- _Task details_
Your answer should consist of the lines in the data below that contain "into".

Items listed in a dataset:
_ _ _

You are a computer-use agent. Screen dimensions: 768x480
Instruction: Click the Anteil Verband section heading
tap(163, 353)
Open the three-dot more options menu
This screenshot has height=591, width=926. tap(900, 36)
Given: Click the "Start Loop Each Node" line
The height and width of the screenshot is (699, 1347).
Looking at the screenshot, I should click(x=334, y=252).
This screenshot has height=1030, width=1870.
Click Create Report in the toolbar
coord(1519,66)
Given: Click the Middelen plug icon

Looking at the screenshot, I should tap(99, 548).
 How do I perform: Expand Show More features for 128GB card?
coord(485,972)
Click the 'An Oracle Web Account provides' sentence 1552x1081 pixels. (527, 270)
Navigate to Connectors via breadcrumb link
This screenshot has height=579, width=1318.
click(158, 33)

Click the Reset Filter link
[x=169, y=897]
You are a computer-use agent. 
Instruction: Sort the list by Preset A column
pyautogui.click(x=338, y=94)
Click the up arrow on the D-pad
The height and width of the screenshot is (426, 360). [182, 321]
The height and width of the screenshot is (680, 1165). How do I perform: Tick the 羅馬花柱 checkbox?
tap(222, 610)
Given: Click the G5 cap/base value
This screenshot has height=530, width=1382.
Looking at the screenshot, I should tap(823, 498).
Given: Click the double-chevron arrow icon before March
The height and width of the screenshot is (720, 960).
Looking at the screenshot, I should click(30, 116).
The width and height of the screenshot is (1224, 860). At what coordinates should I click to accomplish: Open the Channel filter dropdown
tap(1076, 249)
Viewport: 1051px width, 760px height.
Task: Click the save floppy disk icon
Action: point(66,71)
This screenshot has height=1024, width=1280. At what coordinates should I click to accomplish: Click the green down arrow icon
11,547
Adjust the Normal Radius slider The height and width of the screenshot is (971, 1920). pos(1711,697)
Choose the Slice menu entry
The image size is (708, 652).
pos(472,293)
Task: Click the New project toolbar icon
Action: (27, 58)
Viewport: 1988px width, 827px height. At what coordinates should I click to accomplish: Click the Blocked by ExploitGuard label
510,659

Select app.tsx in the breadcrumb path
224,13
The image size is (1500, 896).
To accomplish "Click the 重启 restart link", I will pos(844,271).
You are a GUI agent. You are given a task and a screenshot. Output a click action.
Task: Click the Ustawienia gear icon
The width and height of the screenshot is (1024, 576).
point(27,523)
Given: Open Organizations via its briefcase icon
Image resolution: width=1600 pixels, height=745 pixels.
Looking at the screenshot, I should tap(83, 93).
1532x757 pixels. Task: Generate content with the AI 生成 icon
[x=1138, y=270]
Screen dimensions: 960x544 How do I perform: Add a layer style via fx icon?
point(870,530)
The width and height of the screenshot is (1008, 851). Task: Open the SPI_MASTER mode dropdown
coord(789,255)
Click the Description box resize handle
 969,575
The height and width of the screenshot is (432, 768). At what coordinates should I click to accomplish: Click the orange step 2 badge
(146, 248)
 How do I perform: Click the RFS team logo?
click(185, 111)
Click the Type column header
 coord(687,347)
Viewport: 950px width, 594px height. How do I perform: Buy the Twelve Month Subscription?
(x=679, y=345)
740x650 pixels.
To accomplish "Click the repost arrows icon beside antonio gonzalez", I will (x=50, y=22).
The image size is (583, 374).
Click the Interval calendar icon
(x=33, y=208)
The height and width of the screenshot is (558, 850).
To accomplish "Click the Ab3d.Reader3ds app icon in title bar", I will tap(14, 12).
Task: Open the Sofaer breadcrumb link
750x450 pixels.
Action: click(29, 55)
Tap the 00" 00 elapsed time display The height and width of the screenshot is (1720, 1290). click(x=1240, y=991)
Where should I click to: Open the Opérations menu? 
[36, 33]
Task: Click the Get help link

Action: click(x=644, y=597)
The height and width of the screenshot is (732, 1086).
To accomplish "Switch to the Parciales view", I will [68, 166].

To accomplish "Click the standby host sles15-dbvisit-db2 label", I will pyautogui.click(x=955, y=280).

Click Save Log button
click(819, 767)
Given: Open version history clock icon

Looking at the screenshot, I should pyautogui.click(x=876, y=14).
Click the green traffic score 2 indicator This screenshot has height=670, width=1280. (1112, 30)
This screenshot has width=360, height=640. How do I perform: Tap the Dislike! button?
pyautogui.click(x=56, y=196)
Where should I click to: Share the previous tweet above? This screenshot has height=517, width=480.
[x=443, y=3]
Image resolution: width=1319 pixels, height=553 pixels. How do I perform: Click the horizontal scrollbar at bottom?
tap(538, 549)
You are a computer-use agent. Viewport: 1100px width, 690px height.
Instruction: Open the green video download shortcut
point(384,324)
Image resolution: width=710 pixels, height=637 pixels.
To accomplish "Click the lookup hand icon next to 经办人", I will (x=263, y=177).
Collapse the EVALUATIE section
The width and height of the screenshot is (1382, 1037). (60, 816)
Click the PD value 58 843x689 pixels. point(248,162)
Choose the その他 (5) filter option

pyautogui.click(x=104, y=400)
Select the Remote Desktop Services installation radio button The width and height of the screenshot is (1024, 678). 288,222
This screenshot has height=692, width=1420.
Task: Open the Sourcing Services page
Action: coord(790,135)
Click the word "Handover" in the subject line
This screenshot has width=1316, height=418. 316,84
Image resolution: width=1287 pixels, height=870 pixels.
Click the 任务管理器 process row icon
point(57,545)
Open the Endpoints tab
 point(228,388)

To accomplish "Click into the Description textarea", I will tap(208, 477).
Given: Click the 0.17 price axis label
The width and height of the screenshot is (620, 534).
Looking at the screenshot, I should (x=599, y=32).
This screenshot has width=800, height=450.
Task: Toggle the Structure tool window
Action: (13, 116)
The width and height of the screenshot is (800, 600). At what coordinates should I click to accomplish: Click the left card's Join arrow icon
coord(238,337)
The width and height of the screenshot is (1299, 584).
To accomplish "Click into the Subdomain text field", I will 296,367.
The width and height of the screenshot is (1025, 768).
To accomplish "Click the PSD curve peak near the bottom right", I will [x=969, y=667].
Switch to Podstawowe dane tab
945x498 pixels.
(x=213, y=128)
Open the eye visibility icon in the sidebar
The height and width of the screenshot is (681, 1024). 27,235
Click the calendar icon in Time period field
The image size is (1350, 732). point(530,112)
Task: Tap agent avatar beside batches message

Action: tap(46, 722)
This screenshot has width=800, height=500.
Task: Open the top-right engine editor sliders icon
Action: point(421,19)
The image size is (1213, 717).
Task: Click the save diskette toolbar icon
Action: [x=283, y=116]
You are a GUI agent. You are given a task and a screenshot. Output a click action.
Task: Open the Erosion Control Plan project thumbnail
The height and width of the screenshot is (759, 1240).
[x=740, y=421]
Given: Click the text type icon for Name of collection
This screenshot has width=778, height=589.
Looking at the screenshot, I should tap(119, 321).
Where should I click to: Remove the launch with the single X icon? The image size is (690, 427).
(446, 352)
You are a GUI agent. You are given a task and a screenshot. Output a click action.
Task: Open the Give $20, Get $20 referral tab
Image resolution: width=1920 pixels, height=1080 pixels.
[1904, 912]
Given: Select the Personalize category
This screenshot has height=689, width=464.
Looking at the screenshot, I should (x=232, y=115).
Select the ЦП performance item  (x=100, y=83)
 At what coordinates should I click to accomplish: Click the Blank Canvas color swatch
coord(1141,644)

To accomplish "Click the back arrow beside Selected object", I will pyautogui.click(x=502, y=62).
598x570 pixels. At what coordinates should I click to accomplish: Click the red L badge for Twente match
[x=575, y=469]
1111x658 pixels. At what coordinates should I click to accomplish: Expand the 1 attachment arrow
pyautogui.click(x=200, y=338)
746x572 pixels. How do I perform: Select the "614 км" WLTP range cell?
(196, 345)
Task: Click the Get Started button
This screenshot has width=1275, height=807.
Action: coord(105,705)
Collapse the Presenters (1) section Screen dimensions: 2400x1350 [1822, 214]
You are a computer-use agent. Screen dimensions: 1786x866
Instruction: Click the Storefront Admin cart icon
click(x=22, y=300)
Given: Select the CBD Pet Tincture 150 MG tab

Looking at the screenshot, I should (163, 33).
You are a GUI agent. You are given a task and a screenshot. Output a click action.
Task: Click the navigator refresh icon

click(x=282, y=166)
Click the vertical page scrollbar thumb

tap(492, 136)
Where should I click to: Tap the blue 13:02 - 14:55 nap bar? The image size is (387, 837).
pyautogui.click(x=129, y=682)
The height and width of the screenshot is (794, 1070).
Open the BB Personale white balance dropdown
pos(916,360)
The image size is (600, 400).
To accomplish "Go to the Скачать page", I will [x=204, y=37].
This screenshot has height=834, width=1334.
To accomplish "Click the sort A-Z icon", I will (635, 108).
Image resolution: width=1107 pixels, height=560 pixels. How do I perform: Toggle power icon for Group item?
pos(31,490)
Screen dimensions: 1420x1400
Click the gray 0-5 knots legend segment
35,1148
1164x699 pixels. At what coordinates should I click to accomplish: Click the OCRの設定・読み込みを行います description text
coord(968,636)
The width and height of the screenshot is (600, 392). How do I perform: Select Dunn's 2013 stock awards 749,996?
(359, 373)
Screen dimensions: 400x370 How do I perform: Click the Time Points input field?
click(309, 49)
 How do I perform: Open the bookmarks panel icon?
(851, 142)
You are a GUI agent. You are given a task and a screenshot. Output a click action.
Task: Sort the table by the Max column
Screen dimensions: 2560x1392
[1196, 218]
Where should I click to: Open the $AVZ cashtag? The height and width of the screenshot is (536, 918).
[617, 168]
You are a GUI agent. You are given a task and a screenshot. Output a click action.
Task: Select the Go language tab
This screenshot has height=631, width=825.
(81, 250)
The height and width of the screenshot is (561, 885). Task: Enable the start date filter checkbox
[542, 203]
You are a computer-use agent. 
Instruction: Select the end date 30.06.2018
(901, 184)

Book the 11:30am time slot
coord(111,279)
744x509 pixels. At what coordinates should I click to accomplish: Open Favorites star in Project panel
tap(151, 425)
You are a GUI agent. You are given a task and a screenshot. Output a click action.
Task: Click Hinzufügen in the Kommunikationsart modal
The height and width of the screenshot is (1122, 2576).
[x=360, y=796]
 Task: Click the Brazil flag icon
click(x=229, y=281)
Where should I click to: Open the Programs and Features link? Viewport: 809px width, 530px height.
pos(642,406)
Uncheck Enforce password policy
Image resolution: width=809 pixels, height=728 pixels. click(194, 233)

_ _ _

- _Solution to the problem_
To accomplish "Click into the Description textarea", I will tap(208, 477).
To accomplish "Click into the Subdomain text field", I will 296,367.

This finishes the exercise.